El nombre de Gerardo Romano aparece a menudo entre los destacados en el mundo del teatro y cine argentino. También se lo asocia con las posturas políticas e ideológicas que el actor defiende públicamente.

En una charla con Agustina Kämpfer para Algo que contar, el también abogado y exfuncionario del Ministerio de Justicia se refirió a su presente familiar. "Es difícil ser un buen padre, una buena persona, en una sociedad deshonesta. En mi paternidad soy bastante exigente", señaló.

Consultado sobre episodios de persecución en su contra por afinidad política, recordó su participación en la serie Zona de Riesgo.

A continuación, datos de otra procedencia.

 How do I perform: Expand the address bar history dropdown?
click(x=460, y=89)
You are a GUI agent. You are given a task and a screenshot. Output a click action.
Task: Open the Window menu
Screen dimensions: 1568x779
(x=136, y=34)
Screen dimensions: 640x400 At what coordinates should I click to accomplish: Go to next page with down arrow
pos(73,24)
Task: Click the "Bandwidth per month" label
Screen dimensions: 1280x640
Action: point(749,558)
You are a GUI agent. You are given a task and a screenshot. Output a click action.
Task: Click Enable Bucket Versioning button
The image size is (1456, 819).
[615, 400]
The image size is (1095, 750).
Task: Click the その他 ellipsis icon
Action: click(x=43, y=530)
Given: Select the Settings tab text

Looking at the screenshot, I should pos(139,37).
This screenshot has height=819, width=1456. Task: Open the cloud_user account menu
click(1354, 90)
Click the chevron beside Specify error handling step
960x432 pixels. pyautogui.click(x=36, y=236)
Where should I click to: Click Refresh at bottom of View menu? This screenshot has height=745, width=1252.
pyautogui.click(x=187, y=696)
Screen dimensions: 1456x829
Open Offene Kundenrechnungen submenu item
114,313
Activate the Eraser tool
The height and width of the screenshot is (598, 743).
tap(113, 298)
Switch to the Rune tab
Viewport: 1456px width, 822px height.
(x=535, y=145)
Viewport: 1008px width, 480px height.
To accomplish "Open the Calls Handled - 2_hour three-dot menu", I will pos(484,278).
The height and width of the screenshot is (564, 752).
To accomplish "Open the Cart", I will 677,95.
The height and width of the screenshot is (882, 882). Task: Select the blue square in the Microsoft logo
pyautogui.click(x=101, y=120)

"Tuve todo tipo de ataques siempre, en general. La homofobia la había visto, no la había padecido", recordó, y relató una situación en la que intervino judicialmente ante un acto de homoodio por parte de autoridades policiales.

Comienzos en la actuación

Antes de convertirse en actor, Romano ejerció la abogacía y se desempeñó como funcionario del Ministerio de Justicia de la Nación. "No había ido al teatro. Era un tipo intelectual, universitario. Pero no le encontraba la vuelta al teatro. Fui a los 28 años porque me invitó una chica que me gustaba", rememoró.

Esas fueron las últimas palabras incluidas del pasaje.